Syrians To Vote In 'Show Of Force' Election

Syria's presidential elections are set to take place in the midst of a brutal three-year war.

For the first time in the country's history there is more than one candidate competing for the top job.

Running against President Bashar al Assad are Maher Hajjar, a little-known parliamentarian from Aleppo, and Hassan al Nouri, a former government minister and businessman from Damascus.

Both were vetted by the government and neither have a chance of winning.

Syria's Supreme Court earlier disqualified 21 candidates from the race and a restrictive election law essentially made it impossible to run without government approval.

This election is not about democracy, but rather a show of force by Assad.

By holding elections as planned, he is sending a message to the international community and Syrians that he is winning the war.

Two years ago the opposition thought Assad's days were numbered and the West portrayed his demise as imminent.

▬▬▬

**Required work**
(a) Rewrite the stretch of the Syrian election article from "For the first" through "force by Assad.", replacing "Supreme Court" with "Constitutional Court".
(b) Shorten the paragraph of the Syrian election article that begins "Syria's Supreme Court earlier disqualified", keeping its main facts.

**Raw data**

▬▬▬

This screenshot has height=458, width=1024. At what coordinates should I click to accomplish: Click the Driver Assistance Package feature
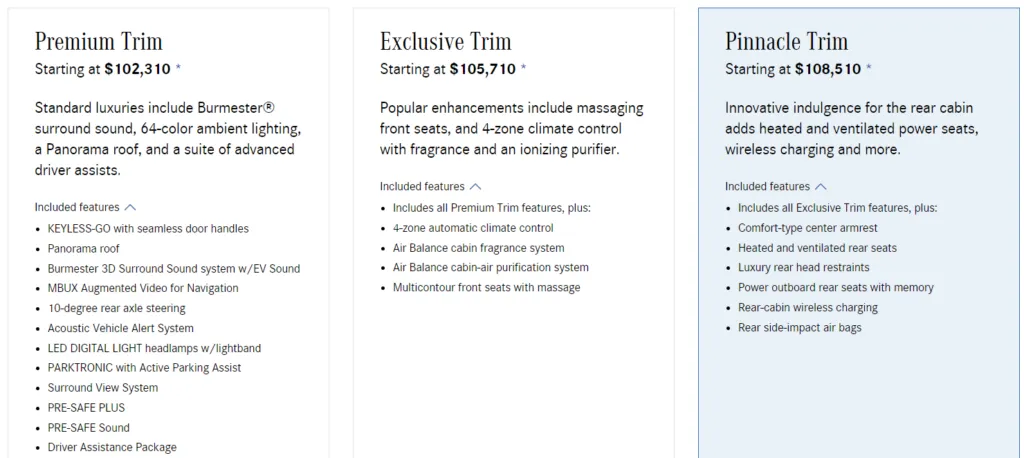(112, 447)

▬▬▬

**Expected responses**
(a)
For the first time in the country's history there is more than one candidate competing for the top job.

Running against President Bashar al Assad are Maher Hajjar, a little-known parliamentarian from Aleppo, and Hassan al Nouri, a former government minister and businessman from Damascus.

Both were vetted by the government and neither have a chance of winning.

Syria's Constitutional Court earlier disqualified 21 candidates from the race and a restrictive election law essentially made it impossible to run without government approval.

This election is not about democracy, but rather a show of force by Assad.

(b) Syria's Supreme Court disqualified 21 candidates, and a restrictive election law made running without government approval effectively impossible.